Szukaj na tym blogu

piątek, 30 listopada 2012

Słowa, wytrychy i propaganda

Prawdopodobnie w związku z próbą odwołania przewodniczącego oraz energiczną działalnością mosińskiej opozycji  - rządzące Mosiną stowarzyszenie Nowoczesna Rzeczpospolita Mosińska postanowiło wydać nową gazetę - "Kurier Mosiński". Już w pierwszym numerze mamy do czynienia z propagandą sukcesu na miarę wczesnego Gierka oraz kuriozalnymi artykułami udowodniającymi, że rozwój i nowoczesność to przede wszystkim budowa nowych osiedli i rozbudowa dróg wojewódzkich. Przy tym można znaleźć wiele smaczków wydawniczych, np. artykuł pod wiele mówiącym tytułem "Rogalin też musi się rozwijać" podpisał niejaki "Piotr W.", co może wskazywać na opozycyjnego radnego Piotra Wilanowskiego, który znany jest z tego, że walczy z urbanizacją Rogalina, zatem na pewno nie jest entuzjastą pomysłu stawiania kolejnego osiedla 1 km od pałacu. Co kierowało redakcją przy tworzeniu tego tekstu i podpisaniu go inicjałem zamiast nazwiska?
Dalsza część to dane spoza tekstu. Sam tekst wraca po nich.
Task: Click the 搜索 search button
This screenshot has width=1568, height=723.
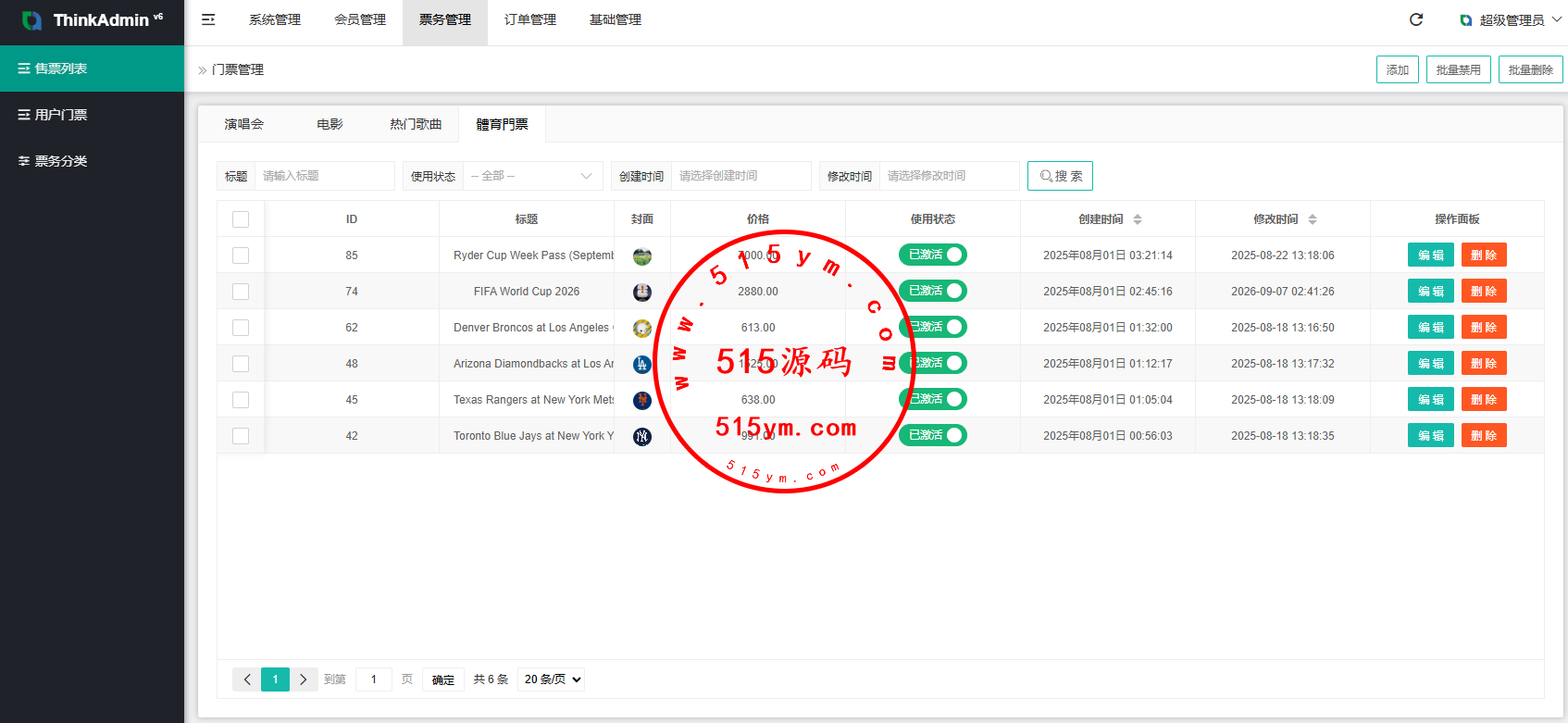Action: click(x=1060, y=176)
Zapewne rozwój, ale raczej nie intelektualny.

Naszą redakcję najbardziej jednak zbulwersował artykuł "Wyczekiwana rozbudowa drogi 430", który sugeruje, że jedynie słuszną rozbudowę blokuje kilkudziesięciu mieszkańców Puszczykowa, którzy powołują się na słowo wytrych "ekologia i ochrona środowiska". Zanim sformułujemy i opublikujemy pełniejszą odpowiedź na cały artykuł, chcemy tylko nadmienić, że przeciw rozbudowie drogi wojewódzkiej 430 protestuje Stowarzyszenie Ochrony Krajobrazu i Tradycyjnego Charakteru Puszczykowa i Mosiny, do którego należą zarówno mieszkańcy Puszczykowa (m.in. znana piosenkarka Małgorzata Ostrowska, która nota bene w innym miejscu "Kuriera Mosińskiego" wspiera swoim wizerunkiem szlachetną akcję charytatywną oraz cieszący się ogromnym poparciem w mieście - poseł Arkady Fiedler) jak i Mosiny, a wsparcia udzielają mu także Stowarzyszenie Przyjaciół Puszczykowa oraz członkowie innych lokalnych stowarzyszeń. Już na początkowym etapie protestu udało się także zebrać blisko 1000 podpisów przeciw planowanej rozbudowie.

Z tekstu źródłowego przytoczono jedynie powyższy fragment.